Good morning, and I hope everyone had a nice holiday. The Eagles return to work today to prepare for Sunday’s must-win game against Washington. Doug Pederson has a 10:45 a.m. news conference. The Eagles will not have a full practice, but rather a walkthrough at 12:45 p.m. Nick Foles will also be behind the lectern today.
This is a Wednesday edition of the Early Birds newsletter. I want to know what you think, what we should add, and what you want to read, so send me feedback by email or on Twitter @ZBerm. Thank you for reading.
— Zach Berman
Another week of Nick Foles
Nick Foles will continue to start for the Eagles, and Doug Pederson delayed needing to make a decision about Carson Wentz until there’s one to make. The question that the Eagles cannot escape is who would start in the playoffs if the Eagles make it and Wentz is cleared to play, but the reality is the Eagles don’t need to answer that question at this point. You hear teams talk about a “one-game season”, but it’s true right now; there’s literally only one game on their schedule.
“We have to win this week, and then we’ll answer these questions next week, but I hope we’re in that position,” Pederson said. “… Those are tough decisions to make. I’ve said all along that Carson is our guy, and if he’s cleared and 100 percent and ready to go, then we’ll address that at that time.”

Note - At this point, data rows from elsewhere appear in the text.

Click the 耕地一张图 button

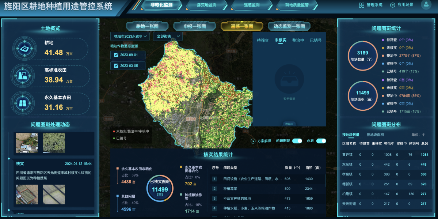147,26
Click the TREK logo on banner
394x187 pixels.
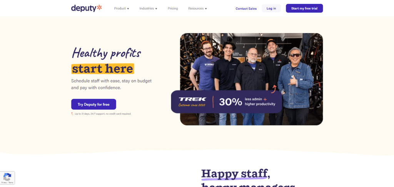click(x=192, y=99)
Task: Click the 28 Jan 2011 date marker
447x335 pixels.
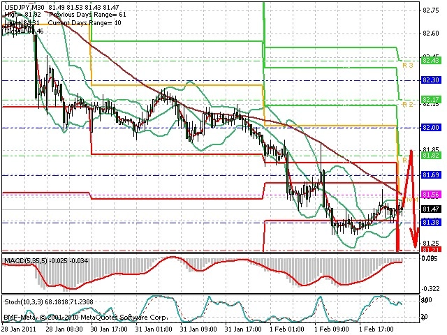Action: (x=19, y=329)
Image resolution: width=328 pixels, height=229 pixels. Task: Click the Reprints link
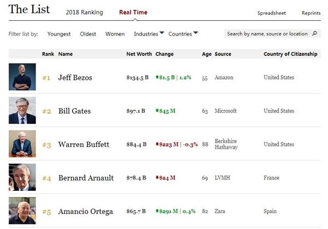coord(311,13)
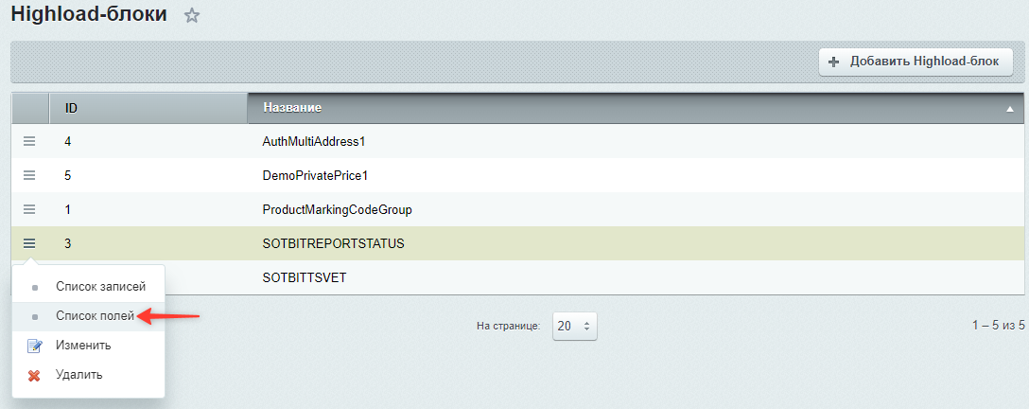Image resolution: width=1029 pixels, height=409 pixels.
Task: Click the red cross icon beside Удалить
Action: pos(34,376)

My take on this is that the “100 percent” threshold gives the Eagles some leeway. Wentz is the long-term quarterback; I don’t think that’s a question. But if the Eagles make the playoffs, it means Foles has won three straight games. They shouldn’t remove him from the lineup in that situation, and the unknown nature of Wentz’s recovery likely allows them to delay putting Wentz back in. Remember, Pederson had previously offered three months as a recovery period. I have little doubt that Wentz is their quarterback next season. However, I think Foles will be the quarterback this season.
What’s the Eagles' identity?
The Eagles have established an identity in recent weeks, and Pederson described it as one that will resonate with the fan base.

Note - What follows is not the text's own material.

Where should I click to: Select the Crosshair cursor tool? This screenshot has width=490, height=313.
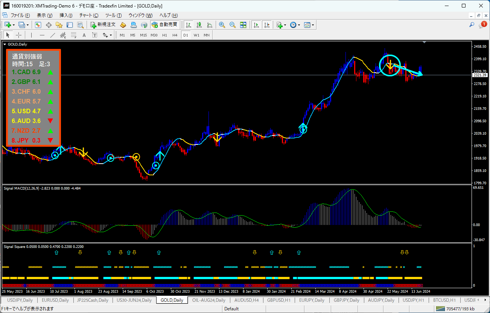click(18, 35)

“I think that's what you're seeing, the identity of this football team, and you talk about a Philly-type team, this is who we are right now,” Pederson said. “There's not a lot of finesse about it. We try to line up and try to be the more dominant, physical team and that's what you're seeing.”
Pederson also said the Eagles want to be a run-first team, although that’s not the case — and I’m not sure that should be the case, either. On defense, he said the Eagles are “flying around,” and that’s been more applicable in recent games than earlier this season. That’s the main reason the tackling has improved; players are swarming to the ball.
Pederson added that the players “don’t necessarily care who gets the credit.” What stands out to me is the resolve of the team. They don’t quit. They didn’t give up on their season, and other than an embarrassing performance in New Orleans, they’ve remained competitive in every game.
Playing time vs. Texans
What stood out about the Eagles’ playing time distribution on Sunday? Darren Sproles was the leading running back, taking 46 percent of the offensive snaps. Josh Adams (30 percent) and Wendell Smallwood (20 percent) also had their share of snaps.
Dallas Goedert played 59 percent of the snaps, showing how much they’re committed to getting him on the field. It continues to come at the expense of Golden Tate, who played 35 percent of the snaps. Jordan Matthews (40 percent) got more work than Tate.
On defense, Nigel Bradham didn’t come off the field, playing 65 defensive snaps. Jordan Hicks played 66 percent of the snaps after missing four games. He was not the every-down linebacker.
Brandon Graham played 83 percent of the snaps, Michael Bennett played 80 percent of the snaps, and Chris Long played 60 percent of the snaps. That was mostly the defensive end rotation; Daeshon Hall only played four snaps. Tim Jernigan played 26 percent of the snaps after missing three games. Treyvon Hester got more work, playing 32 percent of the snaps. Haloti Ngata played 37 percent of the snaps.
The Eagles trusted their three-safety formation. That’s why Tre Sullivan played 63 percent of the snaps.
What you need to know about the Eagles
Nick Foles will continue to start for the Eagles. Carson Wentz remains on the 53-man roster.
The Eagles are scoreboard watching, as Les Bowen writes.
The Eagles activated Mike Wallace from injured reserve.
Jake Elliott’s clutch kicking has helped the Eagles stay alive this season.
Marcus Hayes believes the Eagles are the second-best team in the NFC.
What did Jeff McLane learn in the Eagles-Texans game?
Paul Domowitch offers five reasons the Eagles won.
From the mailbag...
Honestly, no, I don’t think the season would be much different. It’s easy to forget that Nick Foles started the first two games of the season. The Eagles didn’t look then like they did the past two games. Foles has been outstanding — especially against Houston — and I’m not taking anything away from him, but he’s been a streaky quarterback in his career. Would he have played like this throughout the season? He hasn’t been consistent enough in the past for me to say they’d have clinched the playoffs by now.
I also think Carson Wentz played well at times this season. And the six losses with Wentz at the helm weren’t necessarily because of the quarterback. The Eagles are playing better on defense, especially when it comes to forcing turnovers. Getting Darren Sproles back has helped the running game. There are a few factors at play.
With that said, I don’t think the Eagles would be out of playoff contention right now if Foles were the quarterback all year, which is a credit to Foles. And you can’t ignore the Eagles’ record with him at quarterback. It’s not always pretty, but he wins games.